Coincidentally, my father was also an engineer. An industrial engineer, at that. Thus he, too, appreciated well-designed and well-built products. However, being half-Scot, he tended to be pretty tight with a greenback. Thus, he sometimes seemed to be torn between paying a premium for merchandise of quality and saving a buck or two on the cheaper model. It was not uncommon for his Scottish heritage to prevail in such matters.

I am of the mind that the reason Dad seldom seemed to worry much about the quality of at least some of the mechanical equipment he would acquire from time to time was perhaps because he knew he could fix pretty much anything. Therefore, there was little reason to worry whether something were to break down. And, predictably, it was a family tradition for Dad to spend no small amount of his free time, well, fixing all manner of stuff.
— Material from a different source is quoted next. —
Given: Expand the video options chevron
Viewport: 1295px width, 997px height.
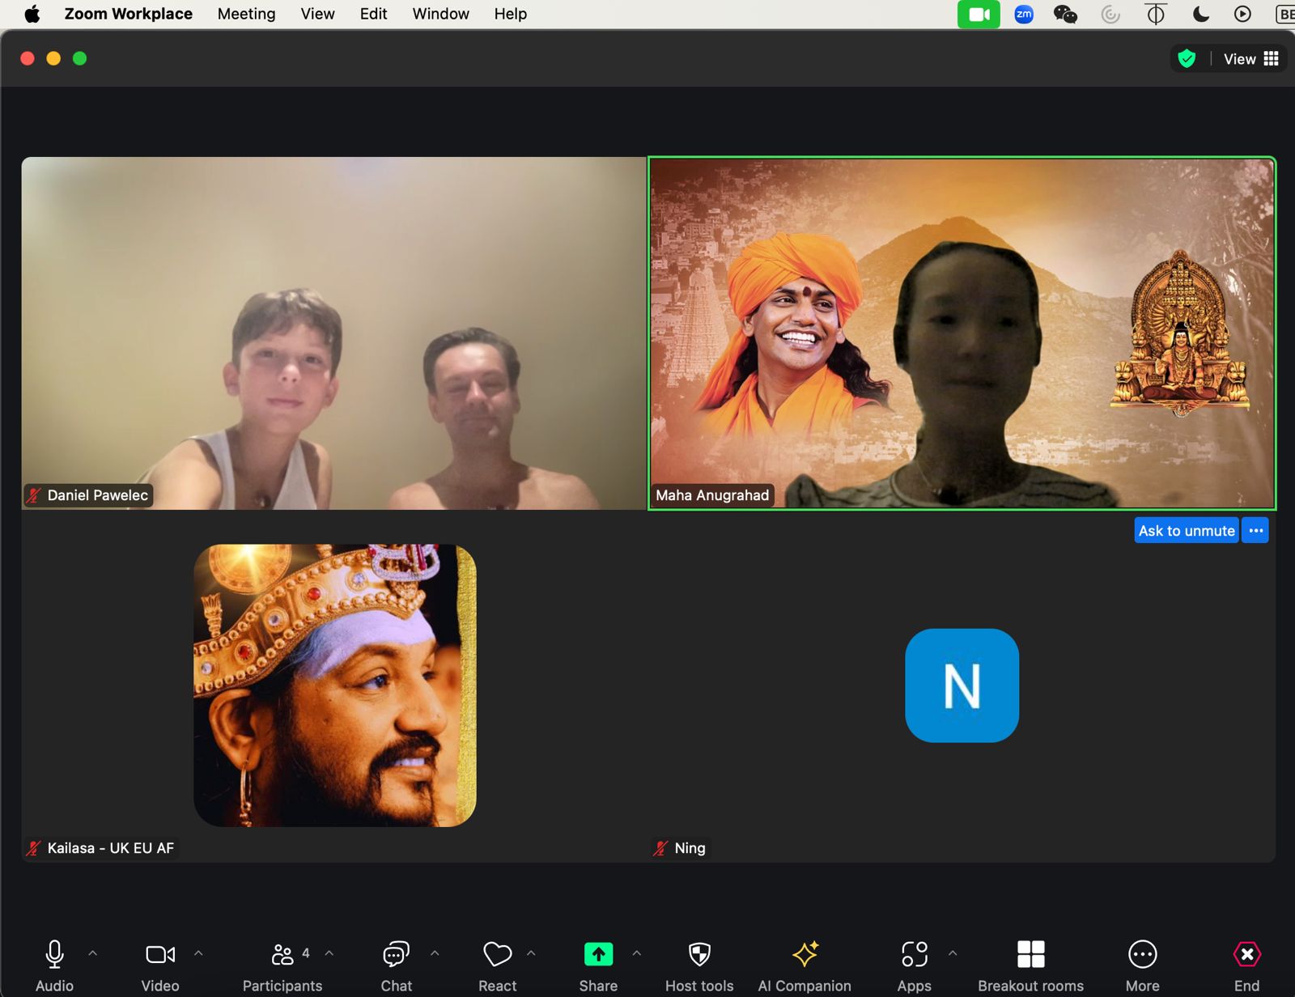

The members of his immediate family remember vividly the many occasions when he would be variously tearing apart and rebuilding the dishwasher (Mom loved that dishwasher), overhauling the engine of the family sedan, and jerry-rigging/retro-fitting various rusty, antique pieces of farm equipment, which were  originally designed to be pulled by a horse, insisting they also be functional when pulled by a tractor, the latter of which he had earlier acquired for a song since it ran hardly at all before he bought and repaired it. And on and on.

But not all of these repair projects went as well as planned. In fact, as a child, I think I learned more cuss words while observing my dad rebuild Mom’s beloved dishwasher (for the third time) than I did while serving in the military, which is no small feat.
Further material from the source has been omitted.